Assassin’s Creed Black Flag Resynced offiziell bestätigt – Ubisoft hebt den Anker
Jahrelang kursierten Gerüchte, Spekulationen und sogar Einstufungen durch Bewertungsbehörden – doch nun ist es offiziell: Ubisoft hat das Remake von Assassin’s Creed 4: Black Flag bestätigt. Der Titel hört auf den Namen Assassin’s Creed Black Flag Resynced, und die erste Konzeptgrafik zeigt Protagonist Edward Kenway genau dort, wo er hingehört: auf hoher See. Was bisher über das Projekt bekannt ist, lässt Piratenherzen höher schlagen.
Eine Bestätigung, die mehr Fragen aufwirft als sie beantwortet
Die offizielle Ankündigung fiel bewusst knapp aus – und das mit Kalkül. Jean Guesdon, Head of Content bei Ubisofts Vantage Studios und frisch ernannter Kreativdirektor des Projekts, ließ sich auf eine einzige vielsagende Aussage ein: „Einige Gerüchte haben etwas mehr Wind in den Segeln. Vielleicht sollte man das Fernglas auf den Horizont richten.“ Kein Erscheinungsdatum, kein ausgewachsener Trailer, keine Ankündigung zur geplanten Enthüllung im April – nur ein Konzeptbild und dieser eine Satz, der die Community seitdem beschäftigt. Als Erstkontakt mit einem derart lange erwarteten Projekt ist das eine elegante Lösung: dosiertes Aufflackern statt überwältigender Informationsflut.
Was über Assassin’s Creed Black Flag Resynced bisher bekannt ist
Abseits der offiziellen Bestätigung kursieren seit geraumer Zeit zahlreiche Details, die ein klareres Bild zeichnen. Laut übereinstimmenden Berichten sollen die Abstergo-Gegenwartssequenzen, die im Original eine prominente Rolle spielten, gestrichen worden sein. Stattdessen sollen neue Quests und Aktivitäten das Spielerlebnis erweitern. Besonders erfreulich für Fans des Originals: Angeblich wird gestrichener Inhalt aus der ursprünglichen Entwicklung restauriert und in das Remake integriert – eine Chance, Inhalte zu erleben, die damals auf dem Schneidetisch blieben. Darüber hinaus sollen die Wettereffekte aus Assassin’s Creed Shadows als Referenz gedient haben, und auch die Karte wurde angeblich überarbeitet und verbessert. Ladebildschirme gehören dem Vernehmen nach der Vergangenheit an.

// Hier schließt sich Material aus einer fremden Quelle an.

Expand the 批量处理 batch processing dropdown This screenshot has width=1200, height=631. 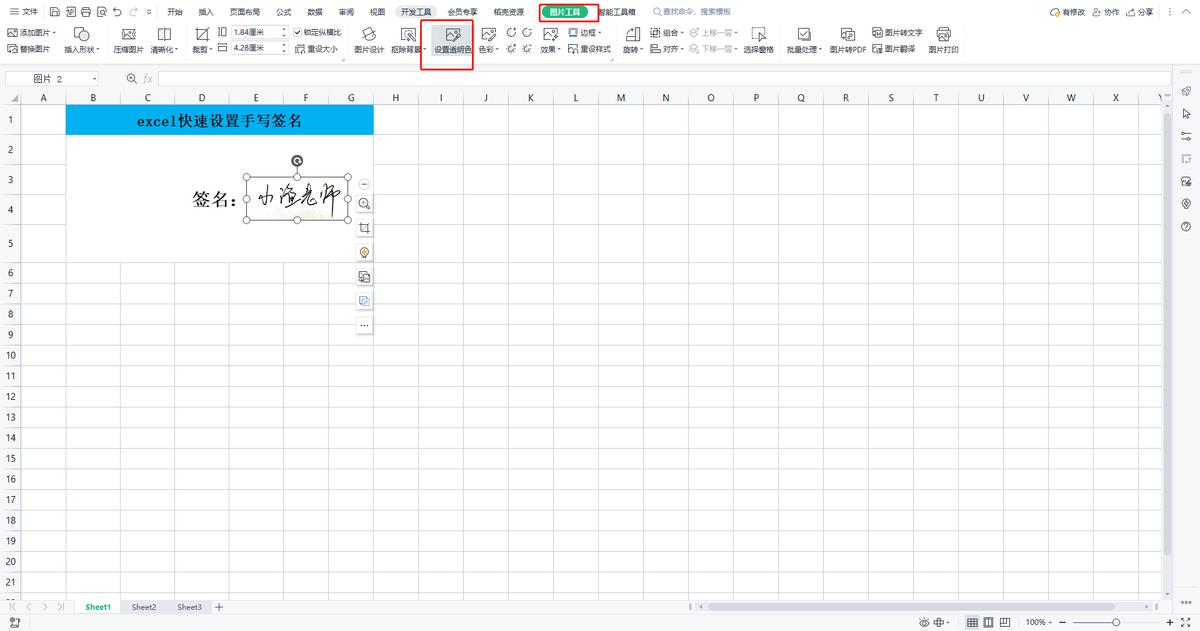click(804, 40)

Interner Aufschub, aber das Projekt ist real
Ursprünglich hieß es, Assassin’s Creed Black Flag Resynced solle noch im März erscheinen. Infolge von Ubisofts umfangreicher interner Umstrukturierung wurde der Titel jedoch verschoben – ein Schritt, der angesichts der Tragweite des Projekts und Ubisofts erklärtem Grundsatz, Spiele erst zu veröffentlichen, wenn sie bereit sind, nachvollziehbar wirkt. Wann genau der Titel das Licht der Öffentlichkeit erblicken wird, bleibt offen. Dass er existiert, ist allerdings keine Spekulation mehr. Edward Kenways Rückkehr ist besiegelt – und mit ihr die Aussicht auf eine der gefeiertsten Spielwelten der gesamten Assassin’s Creed-Geschichte, neu aufbereitet für die aktuelle Konsolengeneration. Die Karibik, die Meere, die Shanties und das Leben als Pirat und Assassin zugleich: All das darf man sich in erneuerter Form vorstellen. Wie nah das Remake dem Original bleibt und welche kreativen Freiheiten Vantage Studios sich herausnimmt, wird die eigentlich spannende Frage sein, sobald weitere Details folgen.